[MATERIAL PROVIDED]
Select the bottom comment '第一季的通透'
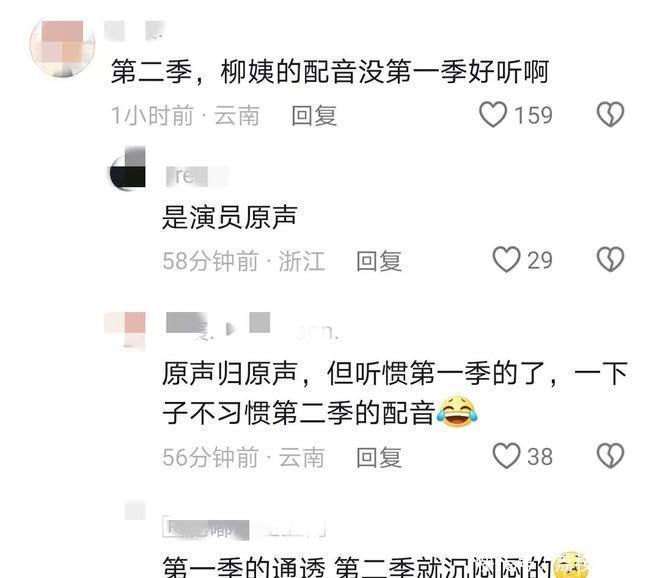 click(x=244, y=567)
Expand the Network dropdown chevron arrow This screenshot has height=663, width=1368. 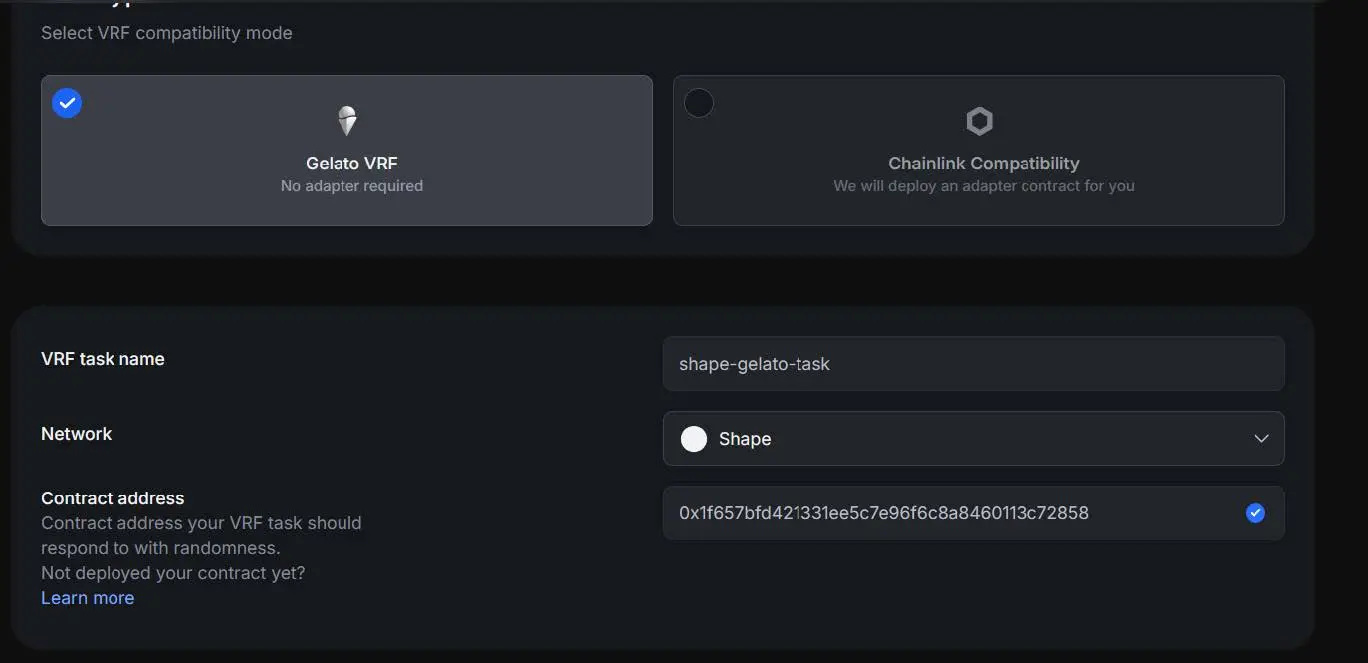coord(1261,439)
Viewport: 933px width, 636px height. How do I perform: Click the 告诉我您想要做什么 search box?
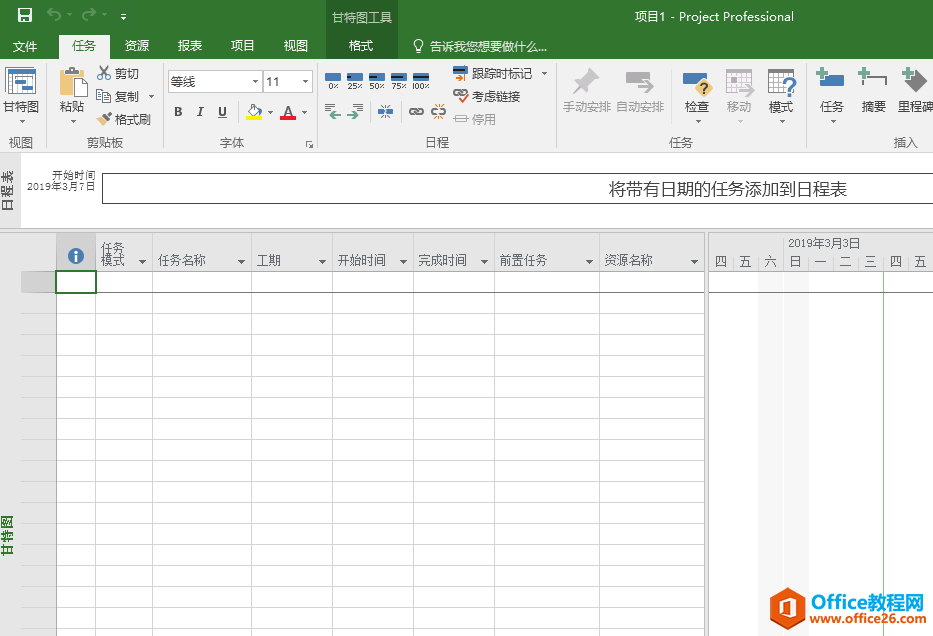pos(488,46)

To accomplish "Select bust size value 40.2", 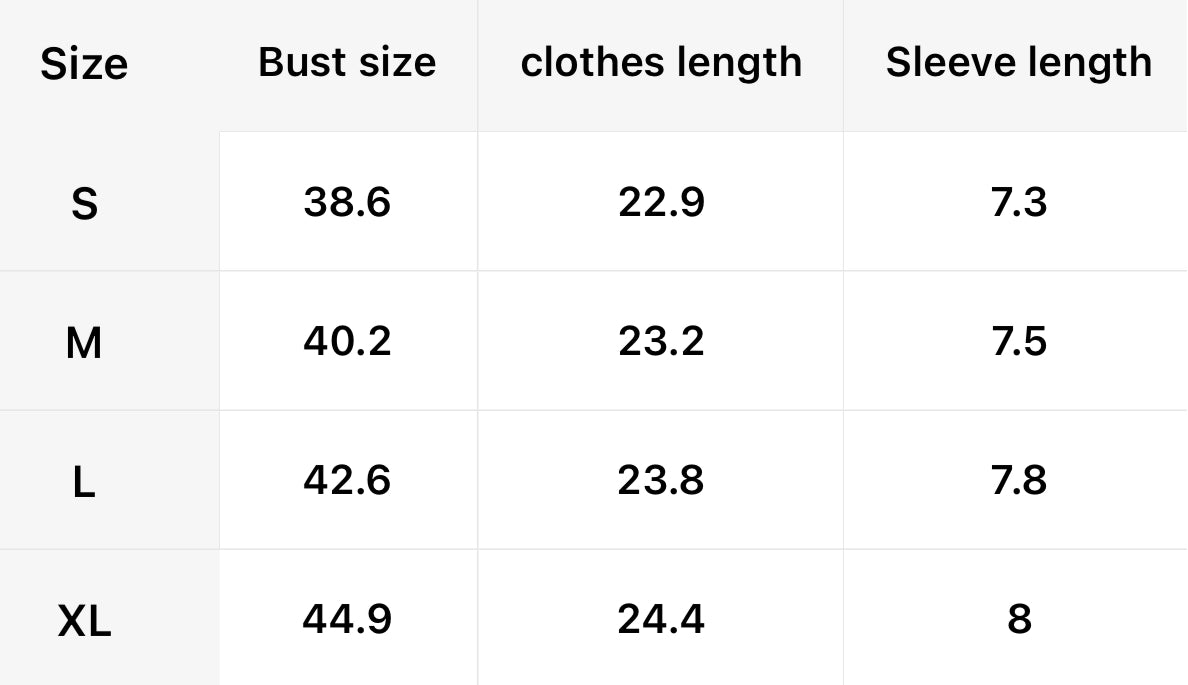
[/MATERIAL PROVIDED]
_ACTION ITEM_. Output the line that contains "Viewport: 933px width, 636px" and every line after it to the end of the records, word for word, leaving out the pictures.

_YOUR RESPONSE_.
Viewport: 933px width, 636px height. How do I perform: Click the 告诉我您想要做什么 search box?
pos(488,46)

To accomplish "Select bust size value 40.2", 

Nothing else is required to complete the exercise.